The locking assembly of the electrical connector includes a shell enclosing the first and second cone members and internal connections of the coaxial cable. Positioned on the connector shell is the usual spring-loaded member having a pair of slots formed therein adjacent its free end. The slots are arranged so as to conventionally slideably receive a pair of locking pins of the mating shell of a second coupling unit, the pins being adapted to ride within the slots during coupling and uncoupling of the two shells. The connector shell includes an end portion formed into a plurality of individual spring contact fingers with slots extending between the fingers.
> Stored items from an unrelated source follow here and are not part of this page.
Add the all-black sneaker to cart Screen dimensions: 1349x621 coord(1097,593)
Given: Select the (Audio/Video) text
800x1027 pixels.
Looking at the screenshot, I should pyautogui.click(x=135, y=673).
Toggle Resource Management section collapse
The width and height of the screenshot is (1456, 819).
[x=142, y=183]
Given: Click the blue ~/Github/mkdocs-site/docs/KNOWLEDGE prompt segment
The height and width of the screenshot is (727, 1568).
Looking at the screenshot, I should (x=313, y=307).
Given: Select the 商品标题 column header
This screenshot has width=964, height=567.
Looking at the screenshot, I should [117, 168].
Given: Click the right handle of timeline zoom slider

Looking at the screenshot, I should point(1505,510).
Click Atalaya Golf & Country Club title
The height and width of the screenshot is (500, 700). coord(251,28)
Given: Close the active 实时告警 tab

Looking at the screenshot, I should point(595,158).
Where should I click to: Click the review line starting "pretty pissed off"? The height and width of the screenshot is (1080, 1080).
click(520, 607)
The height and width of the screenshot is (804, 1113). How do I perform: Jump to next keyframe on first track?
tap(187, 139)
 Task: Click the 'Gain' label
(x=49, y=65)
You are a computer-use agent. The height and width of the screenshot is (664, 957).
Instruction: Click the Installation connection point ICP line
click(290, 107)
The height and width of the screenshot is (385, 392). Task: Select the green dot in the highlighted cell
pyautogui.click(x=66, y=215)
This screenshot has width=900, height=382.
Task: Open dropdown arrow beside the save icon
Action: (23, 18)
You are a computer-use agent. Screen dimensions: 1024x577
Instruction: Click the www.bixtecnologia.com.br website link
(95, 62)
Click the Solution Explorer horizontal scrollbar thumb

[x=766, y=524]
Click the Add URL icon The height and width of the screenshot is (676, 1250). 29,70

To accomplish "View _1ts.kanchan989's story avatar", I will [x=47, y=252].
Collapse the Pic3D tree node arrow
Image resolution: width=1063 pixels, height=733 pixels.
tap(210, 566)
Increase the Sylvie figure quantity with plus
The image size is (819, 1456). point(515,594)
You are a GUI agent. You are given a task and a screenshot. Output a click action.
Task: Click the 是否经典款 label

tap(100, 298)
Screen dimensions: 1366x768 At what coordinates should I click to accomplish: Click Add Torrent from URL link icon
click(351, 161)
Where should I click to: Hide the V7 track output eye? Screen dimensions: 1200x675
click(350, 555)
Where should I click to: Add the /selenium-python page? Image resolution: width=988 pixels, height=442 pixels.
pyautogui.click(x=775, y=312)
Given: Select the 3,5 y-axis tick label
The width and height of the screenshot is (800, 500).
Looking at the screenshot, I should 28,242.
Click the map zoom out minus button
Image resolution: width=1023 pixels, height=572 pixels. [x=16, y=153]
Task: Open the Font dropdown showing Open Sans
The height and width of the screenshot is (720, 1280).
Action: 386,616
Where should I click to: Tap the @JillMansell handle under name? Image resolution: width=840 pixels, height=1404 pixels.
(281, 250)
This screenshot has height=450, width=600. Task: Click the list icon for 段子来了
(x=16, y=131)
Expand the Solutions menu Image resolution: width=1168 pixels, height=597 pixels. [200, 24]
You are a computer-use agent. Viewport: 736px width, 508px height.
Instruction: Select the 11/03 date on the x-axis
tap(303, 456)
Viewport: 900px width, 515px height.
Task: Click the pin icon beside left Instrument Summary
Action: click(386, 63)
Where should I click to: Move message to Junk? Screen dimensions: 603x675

In coupled condition, the fingers of the connector shell securely engage the inner peripheral surface of the mating shell so as to provide an electrical connection between the respective coupling units.
Although the electrical coaxial cable connector of the type under discussion is most satisfactory in that it provides for a reliable locking of the connector to the coaxial cable and a good ground connection for the braid wire, it has been found that connectors of this type inherently generate fields of radiated energy in the area of the mating surfaces between the shell members, typically in the area of frictional engagement between the spaced contact fingers and the inner peripheral contacting surface of the mating shell. Cable connectors prevalently used, employ substantially unshielded ground connection joints and are known to radiate through the medium of the electromagnetic fields in the cable undesired energy from the "open" ground connection on the connector housing, or where applicable, radiates such energy through the slots between the spring contacting fingers. This not only constitutes a source of unwanted radiated interference but, moreover, represents a loss in signal magnitude or energy transmitted through the coaxial cable, the amount of energy loss and radiation depending upon the given construction of the individual connector.
As will be appreciated, such loss of energy tends to vary the transmission characteristics with accompanying ineffectiveness and distortion.
For example, where coaxial cables and connectors are used for radio and television reception and similar transmission systems operating at radio frequencies, it is of prime importance that maximum energy transfer takes place with a minimum amount of signal loss, especially in weak signal areas or fringe areas where the receivers are located a considerable distance from a station. It is imperative, therefore, to provide electrical coaxial cable connectors of the type described with radiation suppression means preventing the leakage and loss of energy from the internal cable connector members.
The present invention overcomes the aforementioned problems of radiation and loss of energy by providing an electrical coaxial cable connector incorporating a shell member encompassing the inner electrical conductor connections and constituting a continuous shield around such connections.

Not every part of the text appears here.